The 2023 narrative was meant to be about US disinflation and China re-opening playing a major part in the broad dollar decline. That has not been the case. USD strength also comes at a time of the year when the dollar is seasonally strong (February and March) and the bar to put money to work outside of 4.50% yielding overnight dollar deposits is not particularly attractive. Yesterday's US fourth quarter GDP revision saw the core deflator revised up to 4.3% annualized, from the 3.9% originally reported, and today should see the January core PCE deflator at a sticky 0.4% month-on-month increase. In other words, the US disinflation/bearish dollar narrative will find little from today's data. Look for USD strength to remain over the coming weeks.
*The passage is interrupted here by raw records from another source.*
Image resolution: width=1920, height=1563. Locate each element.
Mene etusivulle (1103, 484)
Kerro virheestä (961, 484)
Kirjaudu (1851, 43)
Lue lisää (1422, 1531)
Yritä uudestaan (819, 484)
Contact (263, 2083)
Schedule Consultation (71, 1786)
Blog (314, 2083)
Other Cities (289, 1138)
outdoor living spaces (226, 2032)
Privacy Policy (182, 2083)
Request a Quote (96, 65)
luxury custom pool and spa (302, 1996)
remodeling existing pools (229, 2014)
The US dollar is firm against the Canadian dollar at the upper end of this week's range as it edges closer to 1.3600. It has held slightly below yesterday's high around CAD1.3580. The greenback has not traded above CAD1.36 since early January and a move above there would target the year's high (~13685). A soft risk-taking environment coupled with central bank's pause while expectations ratchet up elsewhere are taking a toll on the Loonie. It has fallen for three of the past four weeks and is unlikely to change course anytime soon. Observe the USD/CAD trends.
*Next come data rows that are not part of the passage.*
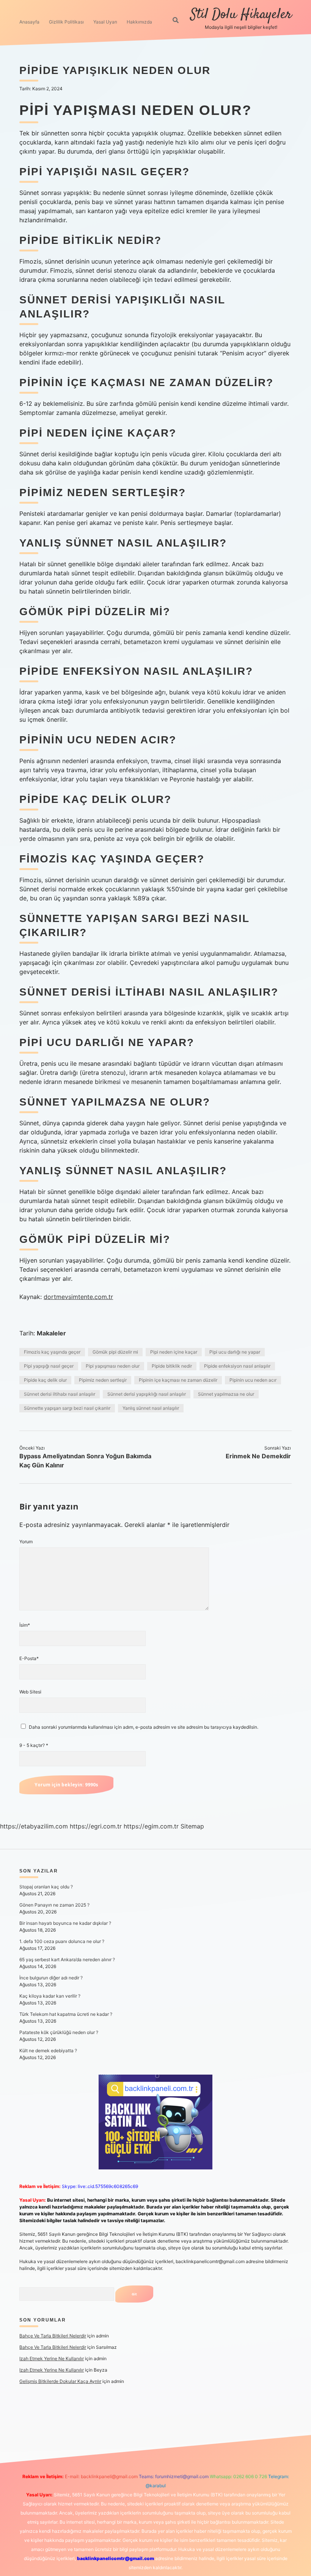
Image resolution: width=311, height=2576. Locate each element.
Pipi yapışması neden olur (113, 1366)
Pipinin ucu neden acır (252, 1380)
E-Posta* (29, 1658)
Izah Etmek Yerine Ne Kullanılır (51, 2358)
Yesterday's revisions to eurozone January inflation saw core inflation revised to a new cycle high of 5.3% year-on-year. A core view slowly permeating through the market is that the ECB has perhaps another 100bp+ of tightening to do and will be leaving rates at those high levels throughout a large chunk of 2024. This should be a key factor in keeping EUR/USD supported on a multi-quarter view. The eurozone calendar is light today, but given the dollar bid on the back of US data/geopolitics, the EUR/USD bias looks to a press of 1.0575 support and a potential move to 1.0500.
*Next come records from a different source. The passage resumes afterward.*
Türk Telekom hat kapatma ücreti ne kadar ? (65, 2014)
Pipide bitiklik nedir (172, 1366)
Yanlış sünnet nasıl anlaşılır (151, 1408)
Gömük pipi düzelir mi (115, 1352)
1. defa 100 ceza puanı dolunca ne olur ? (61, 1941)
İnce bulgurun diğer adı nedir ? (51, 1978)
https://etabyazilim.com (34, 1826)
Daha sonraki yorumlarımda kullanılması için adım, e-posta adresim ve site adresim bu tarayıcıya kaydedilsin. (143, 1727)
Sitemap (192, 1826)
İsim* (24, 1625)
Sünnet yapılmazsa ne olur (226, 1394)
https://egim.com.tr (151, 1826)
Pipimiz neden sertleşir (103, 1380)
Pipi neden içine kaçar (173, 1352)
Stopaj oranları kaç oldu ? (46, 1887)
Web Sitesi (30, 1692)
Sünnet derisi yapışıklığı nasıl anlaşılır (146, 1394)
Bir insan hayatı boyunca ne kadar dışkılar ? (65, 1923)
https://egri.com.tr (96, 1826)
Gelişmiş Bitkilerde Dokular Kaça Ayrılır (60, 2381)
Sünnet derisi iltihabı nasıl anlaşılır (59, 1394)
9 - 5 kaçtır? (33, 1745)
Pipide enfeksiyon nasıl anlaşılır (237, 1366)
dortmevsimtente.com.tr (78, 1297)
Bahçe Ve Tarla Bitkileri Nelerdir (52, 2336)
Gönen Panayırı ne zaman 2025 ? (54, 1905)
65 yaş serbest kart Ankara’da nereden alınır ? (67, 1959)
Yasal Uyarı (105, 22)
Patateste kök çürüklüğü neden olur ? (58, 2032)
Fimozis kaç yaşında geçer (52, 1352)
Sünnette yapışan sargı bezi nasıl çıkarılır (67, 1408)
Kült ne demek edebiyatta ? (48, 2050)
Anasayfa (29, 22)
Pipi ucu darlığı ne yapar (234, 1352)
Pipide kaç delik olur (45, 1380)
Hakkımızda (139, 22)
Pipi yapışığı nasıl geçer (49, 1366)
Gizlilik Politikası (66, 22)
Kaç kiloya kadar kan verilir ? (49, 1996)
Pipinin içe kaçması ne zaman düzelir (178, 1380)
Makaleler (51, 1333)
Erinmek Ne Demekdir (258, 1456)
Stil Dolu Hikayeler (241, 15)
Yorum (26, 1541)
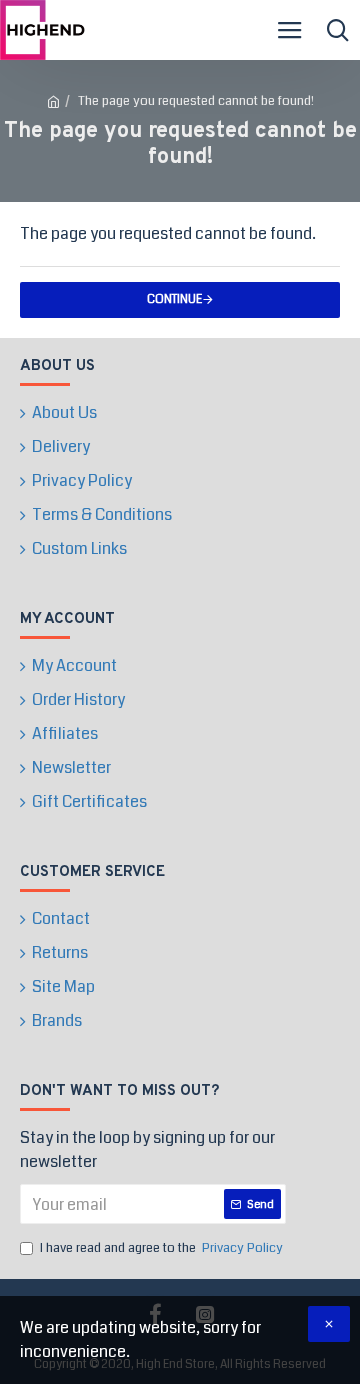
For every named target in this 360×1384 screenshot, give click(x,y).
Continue (174, 299)
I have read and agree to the (161, 1248)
Following on from Tuesday's strong PMI release, the UK outlook has received another boost today in the form of a big jump in consumer confidence. This has now returned to levels not seen since last April. This will also make the Bank of England's life harder as it seeks to cool aggregate demand to soften inflation. Markets are now quite comfortable in pricing the BoE's Bank Rate at 4.50% at the end of this year – pricing 25bp hikes in March and May. We think support levels at 1.1850/1950 may hold over the next couple of weeks.